You have a list of integers, and for each index you want to find the product of every integer except the integer at that index. (Can't use division)

Question

I am currently working on practice interview questions. Attached is a screenshot of the question I'm working on below

I tried with the brute force approach of using nested loops with the intent of refactoring out the nested loop, but it still failed the tests in the brute force approach.

Here is the code that I tried:

def get_products_of_all_ints_except_at_index(int_list):

# Make a list with the products
products = []

for i in int_list:
    for j in int_list:
        if(i != j):
            k = int_list[i] * int_list[j]
            products.append(k)


return products

I am curious to both the brute force solution, and the more efficient solution without using nested loops.

Answer 1

Linear algorithm using cumulative products from the right side and from the left side

def productexcept(l):
    n = len(l)
    right = [1]*n
    for i in reversed(range(n-1)):
        right[i] = right[i + 1] * l[i+1]
    #print(right)
    prod = 1
    for i in range(n):
        t = l[i]
        l[i] = prod * right[i]
        prod *= t
    return l

print(productexcept([2,3,7,5]))

>> [105, 70, 30, 42]

Answer 2

Assume N to be a power of 2.

Brute force takes N(N-2) products. You can improve on that by precomputing the N/2 products of pairs of elements, then N/4 pairs of pairs, then pairs of pairs of pairs, until you have a single pair left. This takes N-2 products in total.

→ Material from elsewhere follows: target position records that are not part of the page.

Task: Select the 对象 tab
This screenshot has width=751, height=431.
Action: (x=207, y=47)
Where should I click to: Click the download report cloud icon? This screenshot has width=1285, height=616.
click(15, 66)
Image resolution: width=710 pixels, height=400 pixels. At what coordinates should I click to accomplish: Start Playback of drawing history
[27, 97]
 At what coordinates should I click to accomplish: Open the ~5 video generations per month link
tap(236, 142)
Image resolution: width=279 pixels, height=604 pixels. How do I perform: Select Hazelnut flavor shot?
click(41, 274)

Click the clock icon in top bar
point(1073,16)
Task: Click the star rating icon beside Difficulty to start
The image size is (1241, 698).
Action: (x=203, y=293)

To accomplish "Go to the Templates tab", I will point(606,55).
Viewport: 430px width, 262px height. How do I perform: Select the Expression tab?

Next, you form all the requested products by multiplying the required partial products, in a dichotomic way. This takes Lg(N)-1 multiplies per product, hence a total of N(Lg(N)-1) multiplies.

This is an O(N Log N) solution.

---

Illustration for N=8:

Using 6 multiplies,

a  b  c  d  e  f  g  h
 ab    cd    ef    gh
   abcd        efgh

Then with 16 multiplies,

b.cd.efgh
a.cd.efgh
ab.d.efgh
ab.c.efgh
abcd.f.gh
abcd.e.gh
abcd.ef.h
abcd.ef.g

The desired expressions can be obtained from the binary structure of the numbers from 0 to N-1.

Answer 3

Here's a solution using a recursive function instead of a loop:

from functools import reduce


def get_products_of_all_ints_except_at_index(int_list, n=0, results=[]):
    new_list = int_list.copy()
    if n == len(int_list):
        return results
    new_list.pop(n)
    results.append(reduce((lambda x, y: x * y), new_list))
    return get_products_of_all_ints_except_at_index(int_list, n+1, results)


int_list = [1, 7, 3, 4]
print(get_products_of_all_ints_except_at_index(int_list))
# expected results [84, 12, 28, 21]

Output:

[84, 12, 28, 21]

Answer 4

I've come up with this:

def product(larg):
    result = 1
    for n in larg:
        result *= n
    return result

List = [1, 7, 3, 4]
N = len(List)
BaseList = [List[0:i] + List[i+1:N] for i in range(N)]
Products = [product(a) for a in BaseList]

print(Products)

From the input list List, you create a list of lists where the proper integer is removed in each one. Then you just build a new list with the products of those sublists.

Answer 5

If you want to get the index of each elements in a list, you should try for i in range(len(int_list)). for i in int_list is in fact returning the values in the list but not the index. So the brute force solution should be:

def get_products_of_all_ints_except_at_index(int_list):
# Make a list with the products
products = []

for i in range(len(int_list)):
    k = 1
    for j in range(len(int_list)):
        if(i != j):
            k *= int_list[j]
    products.append(k)

return products

Answer 6

Brute force

Your brute force approach does not work for multiple reasons:

(I'm assuming at least fixed indentation)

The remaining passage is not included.